This is far reaching in terms of the Tolkien tales because of the three dimensional value of tourist attractions in the form of story destinations and theme parks.
Forgotten now is how close a left-wing inspired labour bust-up threatened to eliminate New Zealand as the production site of the second and last film version of the Tolkien series..
Also forgotten now is the way in which AOL Time Warner which underwrote the Tolkien wide screen project appeared to have an alternate site in mind.
In the event New Zealand premier John Key saw the danger of what was going on and personally intervened until the disruption was settled.
The country mentioned at this time as an alternative was Estonia which under its president Kersti Kaljulaid (pictured) has accelerated its development as an international film production country.
It’s strongest attraction is a cost of doing business much less than anything New Zealand can offer.
This is especially applies to things like accommodation rent in which New Zealand’s costs are notably high.
Estonia has mirrored many of the ways in which New Zealand encourages cinematography, notably in its Film Commission approach.
Estonia also offers extensive tax incentives to film makers which is something that New Zealand is now politically in no position to offer.
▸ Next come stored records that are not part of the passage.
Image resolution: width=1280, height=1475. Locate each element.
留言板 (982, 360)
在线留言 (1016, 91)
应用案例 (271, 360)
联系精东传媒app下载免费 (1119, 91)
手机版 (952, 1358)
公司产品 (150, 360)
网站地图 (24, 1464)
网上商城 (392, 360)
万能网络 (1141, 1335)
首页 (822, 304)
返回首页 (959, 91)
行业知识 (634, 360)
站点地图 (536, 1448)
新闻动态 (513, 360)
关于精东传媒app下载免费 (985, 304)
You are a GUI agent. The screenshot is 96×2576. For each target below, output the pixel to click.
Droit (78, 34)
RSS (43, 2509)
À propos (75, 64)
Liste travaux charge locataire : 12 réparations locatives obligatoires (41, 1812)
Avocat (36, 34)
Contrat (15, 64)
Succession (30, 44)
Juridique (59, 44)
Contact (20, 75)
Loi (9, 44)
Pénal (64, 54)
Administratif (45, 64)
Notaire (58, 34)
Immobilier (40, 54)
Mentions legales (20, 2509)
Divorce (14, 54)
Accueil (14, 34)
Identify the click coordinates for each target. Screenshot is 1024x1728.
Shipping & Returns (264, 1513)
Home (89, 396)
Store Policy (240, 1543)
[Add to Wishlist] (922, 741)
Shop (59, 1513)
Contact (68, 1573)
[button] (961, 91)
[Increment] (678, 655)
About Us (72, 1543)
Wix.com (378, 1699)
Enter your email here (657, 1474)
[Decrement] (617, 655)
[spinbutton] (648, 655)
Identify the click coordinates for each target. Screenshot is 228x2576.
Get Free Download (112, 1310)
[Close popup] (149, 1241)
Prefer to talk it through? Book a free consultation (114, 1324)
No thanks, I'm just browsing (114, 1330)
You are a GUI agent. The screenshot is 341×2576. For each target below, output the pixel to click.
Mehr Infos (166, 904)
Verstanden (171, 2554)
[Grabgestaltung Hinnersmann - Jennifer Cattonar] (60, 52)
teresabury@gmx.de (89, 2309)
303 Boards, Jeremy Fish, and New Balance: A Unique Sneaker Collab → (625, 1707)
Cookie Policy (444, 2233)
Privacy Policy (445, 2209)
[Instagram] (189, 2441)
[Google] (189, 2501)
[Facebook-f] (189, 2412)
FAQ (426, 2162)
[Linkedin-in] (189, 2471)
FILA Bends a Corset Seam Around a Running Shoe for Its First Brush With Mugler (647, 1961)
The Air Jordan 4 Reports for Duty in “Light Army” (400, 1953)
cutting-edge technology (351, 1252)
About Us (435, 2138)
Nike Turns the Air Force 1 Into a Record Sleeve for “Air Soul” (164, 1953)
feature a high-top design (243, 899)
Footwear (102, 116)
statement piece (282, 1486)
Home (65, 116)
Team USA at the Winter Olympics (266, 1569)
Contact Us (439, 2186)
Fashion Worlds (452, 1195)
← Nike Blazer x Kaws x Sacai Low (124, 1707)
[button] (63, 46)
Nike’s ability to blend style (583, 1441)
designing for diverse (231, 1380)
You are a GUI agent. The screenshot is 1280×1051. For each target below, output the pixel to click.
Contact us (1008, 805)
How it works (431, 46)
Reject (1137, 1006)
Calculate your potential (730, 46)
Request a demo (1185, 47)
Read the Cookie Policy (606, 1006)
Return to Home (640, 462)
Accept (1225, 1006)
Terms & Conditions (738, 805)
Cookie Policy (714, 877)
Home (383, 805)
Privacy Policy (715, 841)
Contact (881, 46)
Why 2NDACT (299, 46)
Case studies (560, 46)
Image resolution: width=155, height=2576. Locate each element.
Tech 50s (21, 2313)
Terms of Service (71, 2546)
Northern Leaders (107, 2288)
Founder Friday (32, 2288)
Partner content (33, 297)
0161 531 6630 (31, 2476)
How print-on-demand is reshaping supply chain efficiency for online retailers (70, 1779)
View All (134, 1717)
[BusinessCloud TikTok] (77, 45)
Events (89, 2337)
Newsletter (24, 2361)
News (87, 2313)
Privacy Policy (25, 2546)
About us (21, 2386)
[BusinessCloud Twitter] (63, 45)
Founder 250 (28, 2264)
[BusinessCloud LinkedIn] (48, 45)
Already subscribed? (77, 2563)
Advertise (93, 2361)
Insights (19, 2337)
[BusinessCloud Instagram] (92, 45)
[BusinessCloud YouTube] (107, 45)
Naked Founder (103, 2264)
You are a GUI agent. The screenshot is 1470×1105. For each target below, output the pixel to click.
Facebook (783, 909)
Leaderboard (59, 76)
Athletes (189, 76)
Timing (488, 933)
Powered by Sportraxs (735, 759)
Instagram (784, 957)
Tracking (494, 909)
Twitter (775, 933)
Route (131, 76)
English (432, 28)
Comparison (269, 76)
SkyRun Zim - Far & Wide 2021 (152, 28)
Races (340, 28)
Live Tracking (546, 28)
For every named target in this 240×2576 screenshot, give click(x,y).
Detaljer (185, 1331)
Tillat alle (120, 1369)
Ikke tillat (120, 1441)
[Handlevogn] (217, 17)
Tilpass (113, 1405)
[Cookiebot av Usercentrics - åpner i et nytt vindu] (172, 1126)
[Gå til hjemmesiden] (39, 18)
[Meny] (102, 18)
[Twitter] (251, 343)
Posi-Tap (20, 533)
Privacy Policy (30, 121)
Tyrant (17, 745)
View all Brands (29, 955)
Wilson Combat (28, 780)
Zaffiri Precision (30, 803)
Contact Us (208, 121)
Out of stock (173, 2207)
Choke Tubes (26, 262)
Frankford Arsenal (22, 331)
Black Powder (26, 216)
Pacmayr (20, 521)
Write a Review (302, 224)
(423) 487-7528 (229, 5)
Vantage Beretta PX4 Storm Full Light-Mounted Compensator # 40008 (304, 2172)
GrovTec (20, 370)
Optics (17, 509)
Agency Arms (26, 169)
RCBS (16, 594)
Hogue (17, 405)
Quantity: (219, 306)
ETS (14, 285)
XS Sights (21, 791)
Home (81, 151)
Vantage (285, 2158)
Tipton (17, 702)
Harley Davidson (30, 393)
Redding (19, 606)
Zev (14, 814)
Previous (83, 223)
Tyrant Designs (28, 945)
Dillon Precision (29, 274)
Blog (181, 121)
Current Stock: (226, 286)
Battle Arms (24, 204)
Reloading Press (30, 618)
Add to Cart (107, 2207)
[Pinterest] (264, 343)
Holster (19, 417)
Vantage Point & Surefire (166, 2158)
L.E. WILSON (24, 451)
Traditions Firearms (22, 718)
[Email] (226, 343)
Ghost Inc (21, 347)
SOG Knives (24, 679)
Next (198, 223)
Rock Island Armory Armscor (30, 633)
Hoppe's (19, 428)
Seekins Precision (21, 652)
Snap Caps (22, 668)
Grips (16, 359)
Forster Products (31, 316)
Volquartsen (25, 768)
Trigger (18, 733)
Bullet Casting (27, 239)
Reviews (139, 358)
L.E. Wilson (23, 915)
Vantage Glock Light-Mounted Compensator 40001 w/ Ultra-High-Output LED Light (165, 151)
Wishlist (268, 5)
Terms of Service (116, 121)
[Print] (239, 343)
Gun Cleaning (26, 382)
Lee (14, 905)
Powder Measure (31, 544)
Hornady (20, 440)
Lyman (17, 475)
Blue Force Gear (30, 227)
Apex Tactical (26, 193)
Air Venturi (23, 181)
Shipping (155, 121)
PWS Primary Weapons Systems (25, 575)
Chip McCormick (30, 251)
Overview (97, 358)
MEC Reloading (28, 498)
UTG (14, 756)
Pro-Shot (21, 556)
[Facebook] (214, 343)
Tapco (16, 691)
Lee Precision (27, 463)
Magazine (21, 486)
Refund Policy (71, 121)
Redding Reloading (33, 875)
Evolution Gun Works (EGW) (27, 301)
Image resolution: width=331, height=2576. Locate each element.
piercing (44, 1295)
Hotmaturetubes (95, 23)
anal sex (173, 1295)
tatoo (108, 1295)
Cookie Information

Film, especially the fantasy variety, is by definition ephemeral and this is why economic planners continue to view the Tolkien film renditions as the basis for downstream developments in things like broader application special effects and computer games.
Time is running out however with the Amazon studios television version pending and in the television rights there is a huge cross-over marketing through the involvement of News Corporation which owns publisher Harper Collins.
Amazon itself owns the point of view newspaper the Washington Post.
Nothing lasts for ever.
But there are signs that New Zealand’s grip on the publicly-perceived Tolkien franchise now confronts on its mountain top ominous, and very dark and threatening clouds.